You can work in the perspective view with a matted version of the green screen shot, ie with the keyed portions of the shot transparent and leaving only the un-keyed actors and set visible in the 3-D perspective view. You can use this to place the actors at their appropriate location in the 3-D world as an aid to creating your composite.

This will happen automatically if the dynamic projection screen is active in the perspective view (on by default; see the Perspective Projection Screen Adjust script). The dynamic projection screen holds the imagery within the perspective view, and is not selectable or visible in other viewports.

For "real" geometry that is visible in other viewports (notably, other perspective view), the Projection Screen Creator script creates mesh geometry in the scene that is textured with the current shot imagery. As with the builtin screen, you can tell the creator to Matte out the screen color.

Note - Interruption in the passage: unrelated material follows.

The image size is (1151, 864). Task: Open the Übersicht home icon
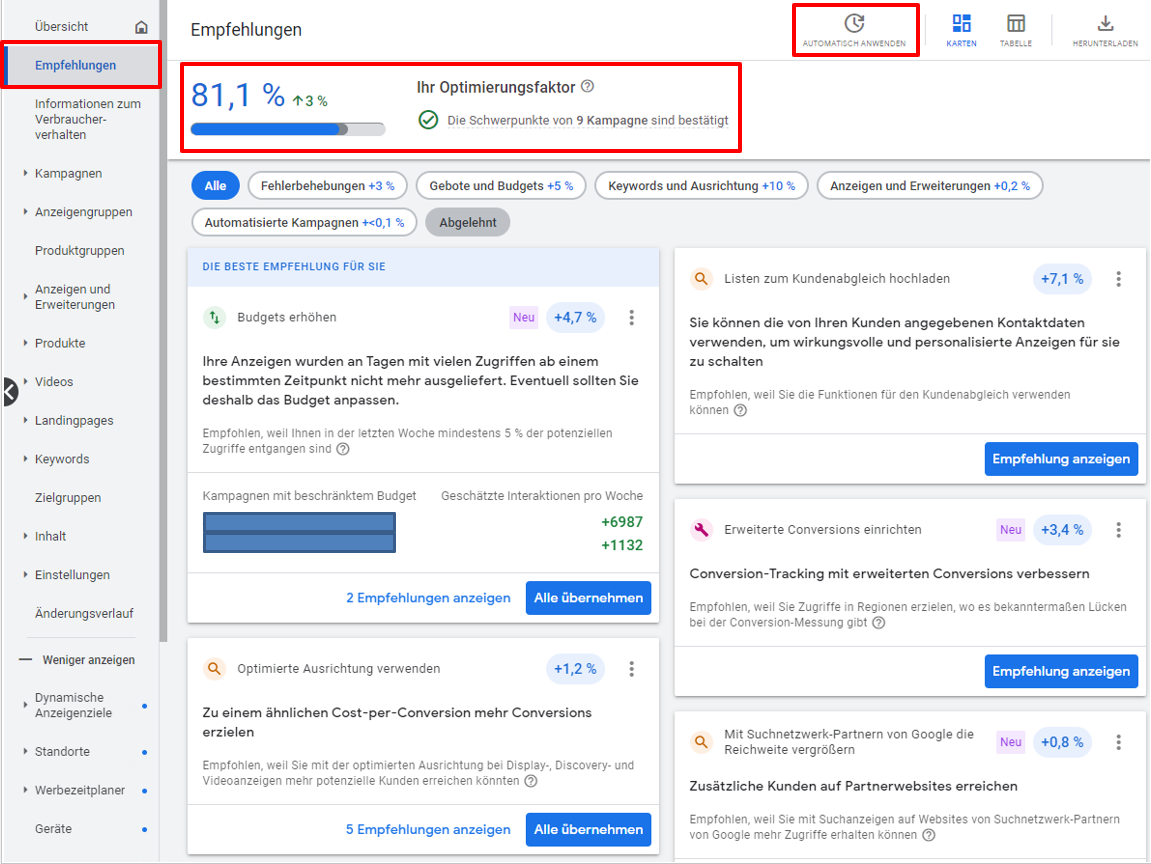(141, 28)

Note : whether you use the dynamic projection screen or the creator script, you can use an alpha channel on your shot instead of SynthEyes's keyer. When doing this, be sure to turn on Keep Alpha when opening the shot

With a suitable tracker, use the Camera to Tracker Distance script to determine the distance to the screen: use the value in parentheses, ie along the camera axis

You can write the green-screen key as an alpha-channel or RGB image using the image preprocessor ’s Save Sequence (available on the Shot menu). Any roto-splines will be factored in as well. With a little setup, you can use the roto-splines as garbage mattes, and use small roto dots to repair the output matte to cover up tracking marks, as the rotospline mask (see RotoMask button on the Camera View’s View toolbar) is combined with the screen-keying tool’s mask. You can preview that output by turning on both RotoMask and Alpha buttons in the Camera View.

Note: this keyer is intended for determining where to track and thus produces binary yes or no output; it does not produce gray-scale data with smooth edges (or for hair) for compositing. The truly determined might write masks at 4x resolution then filter down in an external app (or even SynthEyes).